Em “Embaixo do Aquário”, a escritora Janaína Santana leva o leitor a uma imersão profunda nas vidas de três irmãs, Tina, Lena e Tetê, que enfrentam os desafios pessoais e familiares impostos por traumas do passado. A narrativa, ambientada em uma pequena cidade fictícia do interior de Minas Gerais, explora as complexas emoções e a busca pela superação enquanto cada uma das irmãs lida com suas cicatrizes de maneiras únicas. O romance, marcado pela sensibilidade da autora, retrata como a dor, a perda e a reconciliação formam o processo de ressignificação da vida, oferecendo um reflexo da realidade de muitos que, mesmo fora do seu “habitat ideal”, seguem em frente.
Você escolheu a metáfora do “peixe fora d’água” para dar o tom emocional do livro. O que te levou a usar essa sensação de deslocamento como ponto de partida para a história de Tina e suas irmãs?
A ideia inicial do livro era de contar uma história de superação, de reencontro consigo mesmo e o uso de metáforas é uma estratégia rica para compor qualquer narrativa. Quando eu decidi que uma das personagens seria uma ex-nadadora então cheguei à conclusão que a metáfora do “peixe fora d’água” seria perfeita.
Ao longo do romance, você apresenta as dores e os recomeços de três mulheres marcadas por diferentes formas de trauma. Como foi, para você, o processo de dar voz e profundidade emocional a essas experiências tão íntimas?
Para mim, todo o processo de criação e escrita foi uma novidade. Especificamente nas partes em que era necessário narrar os sentimentos das personagens eu busquei fazer uma espécie de “exercício de empatia” tentando experimentar como eu me sentiria caso a situação narrada estivesse acontecendo comigo. Para minha surpresa, essa experiência acabou sendo bem profunda e em muitos momentos eu cheguei a me comover com as situações vivenciadas pelas personagens.
A Tina, sua protagonista, viu seu sonho como atleta desmoronar diante do abuso e da frustração. De que forma você acredita que a narrativa dela pode acolher e inspirar leitoras que enfrentaram situações parecidas?

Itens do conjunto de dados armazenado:
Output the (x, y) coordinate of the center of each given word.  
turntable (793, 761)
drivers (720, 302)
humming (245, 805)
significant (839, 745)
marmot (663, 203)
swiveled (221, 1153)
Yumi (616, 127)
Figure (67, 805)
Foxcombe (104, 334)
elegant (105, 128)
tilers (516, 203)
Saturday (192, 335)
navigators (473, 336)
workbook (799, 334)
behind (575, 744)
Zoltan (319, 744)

● TAREFA CURTA 1:
Responda com base no trecho selecionado:
(a) Como se chamam as três irmãs do romance?
(b) Onde se passa a narrativa?
(c) Qual personagem a autora decidiu criar antes de concluir que a metáfora do "peixe fora d'água" seria perfeita?
● TAREFA CURTA 2:
Diga se cada afirmação concorda com o trecho selecionado, respondendo sim ou não e citando as palavras que decidem.
(a) A autora já conhecia bem o processo de criação e escrita.
(b) Ao narrar os sentimentos das personagens, a autora chegou a se comover.
(c) A cidade em que a história se passa é real.
● TAREFA CURTA 3: Traduza para o inglês esta frase do trecho selecionado: "Para mim, todo o processo de criação e escrita foi uma novidade."

● RESPOSTA ESCRITA 1:
(a) Tina, Lena e Tetê.
(b) Em uma pequena cidade fictícia do interior de Minas Gerais.
(c) Uma ex-nadadora.

● RESPOSTA ESCRITA 2:
(a) Não: "Para mim, todo o processo de criação e escrita foi uma novidade."
(b) Sim: "em muitos momentos eu cheguei a me comover com as situações vivenciadas pelas personagens."
(c) Não: "ambientada em uma pequena cidade fictícia do interior de Minas Gerais"

● RESPOSTA ESCRITA 3: For me, the whole process of creating and writing was something new.